Thanks, Sergei! Much clearer now. I think your proposal makes more sense to me now. The problem is very specific to the way you are generating the code but it's clearing exposing some corner cases of the create_mask operation. I'll leave it to Aart, though, since he has much more context on these ops (I'm not even sure I understand why we have the constant and non-constant variant of this op so I can't fully understand the implications of this change).

My suggestion here, though, is that you shouldn't be limited by the create_mask op. You could always create masks by using logical operations. For example, you could compute something like (assuming VF=4): ([iv, iv, iv, iv] + [0, 1, 2, 3]) < [ub, ub, ub, ub]. I'm currently working on a proposal for masking and I'm not always able to use create_mask to generate all the masks needed.

Hopefully that helps!

Thanks,
Diego

The issue here is that the index type does not have a sign, so all mask values are interpreted as >= 0. In the original implementation, the

%0 = arith.constant -2 : index

would really give a mask value of

18446744073709551614

This change gives an interpretation to the mask index.

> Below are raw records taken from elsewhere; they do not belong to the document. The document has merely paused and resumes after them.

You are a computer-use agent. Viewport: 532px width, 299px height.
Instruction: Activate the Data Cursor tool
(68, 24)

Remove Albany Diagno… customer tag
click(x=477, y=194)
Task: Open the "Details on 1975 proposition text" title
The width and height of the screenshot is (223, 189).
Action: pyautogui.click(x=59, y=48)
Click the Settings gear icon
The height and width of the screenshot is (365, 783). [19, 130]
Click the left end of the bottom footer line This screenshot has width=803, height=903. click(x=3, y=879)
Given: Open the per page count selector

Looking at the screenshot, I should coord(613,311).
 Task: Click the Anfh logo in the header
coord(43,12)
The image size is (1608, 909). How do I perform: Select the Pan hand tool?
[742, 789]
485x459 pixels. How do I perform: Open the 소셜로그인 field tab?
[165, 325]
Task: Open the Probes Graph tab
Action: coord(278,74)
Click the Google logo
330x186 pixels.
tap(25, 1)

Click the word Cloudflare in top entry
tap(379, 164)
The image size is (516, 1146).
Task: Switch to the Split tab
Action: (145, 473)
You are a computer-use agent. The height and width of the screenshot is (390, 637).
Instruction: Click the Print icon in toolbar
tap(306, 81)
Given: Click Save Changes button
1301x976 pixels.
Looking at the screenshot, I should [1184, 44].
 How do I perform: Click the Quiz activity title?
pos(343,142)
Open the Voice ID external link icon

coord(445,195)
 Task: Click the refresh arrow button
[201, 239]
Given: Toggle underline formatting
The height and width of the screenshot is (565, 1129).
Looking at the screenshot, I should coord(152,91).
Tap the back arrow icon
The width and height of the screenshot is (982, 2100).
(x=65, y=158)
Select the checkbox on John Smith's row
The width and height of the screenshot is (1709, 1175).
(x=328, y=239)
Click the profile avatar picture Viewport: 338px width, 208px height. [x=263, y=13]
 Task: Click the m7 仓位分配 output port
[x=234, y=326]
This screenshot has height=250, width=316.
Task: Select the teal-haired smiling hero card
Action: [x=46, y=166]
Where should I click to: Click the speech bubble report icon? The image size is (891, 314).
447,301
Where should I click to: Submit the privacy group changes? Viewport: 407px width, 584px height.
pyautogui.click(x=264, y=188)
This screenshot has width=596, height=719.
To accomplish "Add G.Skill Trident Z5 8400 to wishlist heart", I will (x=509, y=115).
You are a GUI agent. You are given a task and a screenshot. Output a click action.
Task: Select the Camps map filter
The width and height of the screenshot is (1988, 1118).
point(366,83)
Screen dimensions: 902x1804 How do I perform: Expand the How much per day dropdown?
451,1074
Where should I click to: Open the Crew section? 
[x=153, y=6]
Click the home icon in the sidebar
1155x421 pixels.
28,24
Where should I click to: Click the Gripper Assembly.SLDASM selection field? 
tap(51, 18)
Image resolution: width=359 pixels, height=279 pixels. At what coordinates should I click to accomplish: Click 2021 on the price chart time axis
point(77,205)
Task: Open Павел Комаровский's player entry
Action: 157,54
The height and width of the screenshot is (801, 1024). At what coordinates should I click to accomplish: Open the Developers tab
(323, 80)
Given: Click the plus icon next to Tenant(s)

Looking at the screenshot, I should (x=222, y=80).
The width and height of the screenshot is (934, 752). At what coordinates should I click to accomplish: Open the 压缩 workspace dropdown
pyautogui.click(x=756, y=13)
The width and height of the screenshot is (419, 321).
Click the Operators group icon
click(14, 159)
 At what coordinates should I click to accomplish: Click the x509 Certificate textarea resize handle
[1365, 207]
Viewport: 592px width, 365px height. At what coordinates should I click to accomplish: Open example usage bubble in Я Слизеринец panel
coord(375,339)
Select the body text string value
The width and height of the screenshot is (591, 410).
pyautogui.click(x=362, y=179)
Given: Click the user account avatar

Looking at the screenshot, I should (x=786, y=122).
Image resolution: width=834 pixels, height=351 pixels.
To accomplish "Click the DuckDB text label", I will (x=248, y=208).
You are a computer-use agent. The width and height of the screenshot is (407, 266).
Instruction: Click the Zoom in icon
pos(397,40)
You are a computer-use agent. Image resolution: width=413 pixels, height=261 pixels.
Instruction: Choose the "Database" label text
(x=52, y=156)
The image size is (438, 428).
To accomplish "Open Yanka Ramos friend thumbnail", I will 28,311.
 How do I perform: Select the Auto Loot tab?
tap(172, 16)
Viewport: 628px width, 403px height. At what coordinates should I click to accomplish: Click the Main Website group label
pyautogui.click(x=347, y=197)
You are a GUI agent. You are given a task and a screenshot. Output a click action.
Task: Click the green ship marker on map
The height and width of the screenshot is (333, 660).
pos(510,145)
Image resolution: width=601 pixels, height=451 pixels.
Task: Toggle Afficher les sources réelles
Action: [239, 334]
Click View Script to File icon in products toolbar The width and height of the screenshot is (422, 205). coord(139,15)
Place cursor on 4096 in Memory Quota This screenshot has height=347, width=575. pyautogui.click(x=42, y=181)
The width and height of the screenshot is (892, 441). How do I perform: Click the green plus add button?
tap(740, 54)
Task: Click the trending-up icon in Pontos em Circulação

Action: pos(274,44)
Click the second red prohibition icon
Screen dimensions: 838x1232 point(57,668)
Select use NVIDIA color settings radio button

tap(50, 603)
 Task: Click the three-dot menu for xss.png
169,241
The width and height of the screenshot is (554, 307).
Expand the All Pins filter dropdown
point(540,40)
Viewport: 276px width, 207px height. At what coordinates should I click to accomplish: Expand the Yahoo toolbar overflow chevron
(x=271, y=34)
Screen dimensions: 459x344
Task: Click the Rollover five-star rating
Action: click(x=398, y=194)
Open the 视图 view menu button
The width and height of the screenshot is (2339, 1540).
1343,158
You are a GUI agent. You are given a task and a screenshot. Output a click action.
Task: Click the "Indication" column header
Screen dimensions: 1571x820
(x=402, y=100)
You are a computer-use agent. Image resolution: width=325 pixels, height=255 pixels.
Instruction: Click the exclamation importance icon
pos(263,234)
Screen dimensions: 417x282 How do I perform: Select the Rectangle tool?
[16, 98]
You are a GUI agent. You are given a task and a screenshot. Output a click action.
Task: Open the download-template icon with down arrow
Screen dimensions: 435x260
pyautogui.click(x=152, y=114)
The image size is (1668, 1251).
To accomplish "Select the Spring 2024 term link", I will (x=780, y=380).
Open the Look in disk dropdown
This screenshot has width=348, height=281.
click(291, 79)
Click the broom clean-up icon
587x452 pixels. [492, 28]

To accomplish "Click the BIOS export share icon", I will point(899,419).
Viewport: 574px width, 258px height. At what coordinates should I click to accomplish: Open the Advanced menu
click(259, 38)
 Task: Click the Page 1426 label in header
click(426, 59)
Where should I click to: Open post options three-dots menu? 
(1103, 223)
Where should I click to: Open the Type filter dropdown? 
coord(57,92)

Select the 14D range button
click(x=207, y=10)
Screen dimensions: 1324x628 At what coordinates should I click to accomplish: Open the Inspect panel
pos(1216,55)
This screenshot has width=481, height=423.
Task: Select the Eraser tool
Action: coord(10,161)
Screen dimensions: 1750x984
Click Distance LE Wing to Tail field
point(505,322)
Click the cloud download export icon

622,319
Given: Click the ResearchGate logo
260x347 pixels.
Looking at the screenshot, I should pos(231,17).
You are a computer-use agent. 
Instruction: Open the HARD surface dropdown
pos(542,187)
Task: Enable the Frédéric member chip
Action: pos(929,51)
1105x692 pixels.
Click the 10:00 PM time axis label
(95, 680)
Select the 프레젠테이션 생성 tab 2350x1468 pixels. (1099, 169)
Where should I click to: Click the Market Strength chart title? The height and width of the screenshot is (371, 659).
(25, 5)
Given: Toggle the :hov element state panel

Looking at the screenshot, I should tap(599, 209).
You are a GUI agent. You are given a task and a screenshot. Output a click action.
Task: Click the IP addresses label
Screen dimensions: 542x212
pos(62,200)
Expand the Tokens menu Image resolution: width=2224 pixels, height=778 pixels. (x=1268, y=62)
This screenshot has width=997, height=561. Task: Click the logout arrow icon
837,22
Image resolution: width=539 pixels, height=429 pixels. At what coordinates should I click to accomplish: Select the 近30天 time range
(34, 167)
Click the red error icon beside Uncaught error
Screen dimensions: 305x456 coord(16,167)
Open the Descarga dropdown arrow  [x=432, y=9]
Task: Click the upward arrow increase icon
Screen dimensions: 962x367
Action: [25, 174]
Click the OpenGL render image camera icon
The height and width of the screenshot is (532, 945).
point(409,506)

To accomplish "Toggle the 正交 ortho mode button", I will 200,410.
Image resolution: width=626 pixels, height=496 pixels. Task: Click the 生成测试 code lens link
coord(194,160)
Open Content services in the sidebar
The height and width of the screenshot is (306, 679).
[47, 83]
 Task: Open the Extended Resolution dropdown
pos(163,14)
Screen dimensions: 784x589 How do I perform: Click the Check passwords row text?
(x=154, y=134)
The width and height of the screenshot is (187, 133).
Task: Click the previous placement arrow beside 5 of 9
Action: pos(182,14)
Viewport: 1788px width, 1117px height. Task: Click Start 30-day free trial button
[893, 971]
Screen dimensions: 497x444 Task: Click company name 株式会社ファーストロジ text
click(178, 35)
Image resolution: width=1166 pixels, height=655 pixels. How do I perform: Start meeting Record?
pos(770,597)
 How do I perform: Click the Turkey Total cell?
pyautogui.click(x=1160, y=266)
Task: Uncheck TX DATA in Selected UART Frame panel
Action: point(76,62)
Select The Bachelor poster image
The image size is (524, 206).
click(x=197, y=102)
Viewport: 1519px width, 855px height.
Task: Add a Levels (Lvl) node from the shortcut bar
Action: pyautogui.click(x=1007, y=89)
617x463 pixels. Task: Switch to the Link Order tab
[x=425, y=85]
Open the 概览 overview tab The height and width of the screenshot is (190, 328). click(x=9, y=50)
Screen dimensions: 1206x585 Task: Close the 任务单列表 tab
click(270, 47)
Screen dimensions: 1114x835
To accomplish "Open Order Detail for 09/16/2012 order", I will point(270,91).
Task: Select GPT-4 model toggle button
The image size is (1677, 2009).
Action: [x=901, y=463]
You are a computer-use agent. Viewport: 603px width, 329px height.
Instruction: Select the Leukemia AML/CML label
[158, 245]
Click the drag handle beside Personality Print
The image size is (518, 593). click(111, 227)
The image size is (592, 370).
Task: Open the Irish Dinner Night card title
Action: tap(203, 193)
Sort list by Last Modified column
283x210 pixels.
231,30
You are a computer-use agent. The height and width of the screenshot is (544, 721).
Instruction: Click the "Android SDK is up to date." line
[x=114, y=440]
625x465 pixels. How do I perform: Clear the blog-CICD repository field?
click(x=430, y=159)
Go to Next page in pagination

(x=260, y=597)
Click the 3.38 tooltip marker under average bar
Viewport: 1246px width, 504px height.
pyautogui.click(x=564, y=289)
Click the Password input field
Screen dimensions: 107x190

aartbik accepted this revision.Jan 18 2022, 5:35 PM

I looked at some of the actual implementations, and calling

func @create_vector_mask_dyn(%c : index) -> vector<10xi1> {
   %0 = vector.create_mask %c : vector<10xi1>
   return %0 : vector<10xi1>
 }

with %c between -4 and 11

-4 == 18446744073709551612 ( 0, 0, 0, 0, 0, 0, 0, 0, 0, 0 )
-3 == 18446744073709551613 ( 0, 0, 0, 0, 0, 0, 0, 0, 0, 0 )
-2 == 18446744073709551614 ( 0, 0, 0, 0, 0, 0, 0, 0, 0, 0 )
-1 == 18446744073709551615 ( 0, 0, 0, 0, 0, 0, 0, 0, 0, 0 )
0 ( 0, 0, 0, 0, 0, 0, 0, 0, 0, 0 )
1 ( 1, 0, 0, 0, 0, 0, 0, 0, 0, 0 )
2 ( 1, 1, 0, 0, 0, 0, 0, 0, 0, 0 )
3 ( 1, 1, 1, 0, 0, 0, 0, 0, 0, 0 )
4 ( 1, 1, 1, 1, 0, 0, 0, 0, 0, 0 )
5 ( 1, 1, 1, 1, 1, 0, 0, 0, 0, 0 )
6 ( 1, 1, 1, 1, 1, 1, 0, 0, 0, 0 )
7 ( 1, 1, 1, 1, 1, 1, 1, 0, 0, 0 )
8 ( 1, 1, 1, 1, 1, 1, 1, 1, 0, 0 )
9 ( 1, 1, 1, 1, 1, 1, 1, 1, 1, 0 )
10 ( 1, 1, 1, 1, 1, 1, 1, 1, 1, 1 )
11 ( 1, 1, 1, 1, 1, 1, 1, 1, 1, 1 )

So this change seems in line of what the de facto implementation is (since I see signed comparison in the generated code).

This revision is now accepted and ready to land.Jan 18 2022, 5:35 PM

Thanks! I'll merge this tomorrow if there are no more comments.
(As an alternative we can merge only the half of this change related to values larger than the vector size, and keep the old behavior for negative values, but it's probably better to explicitly require that the mask index should be interpreted as a signed integer than to leave this unspecified).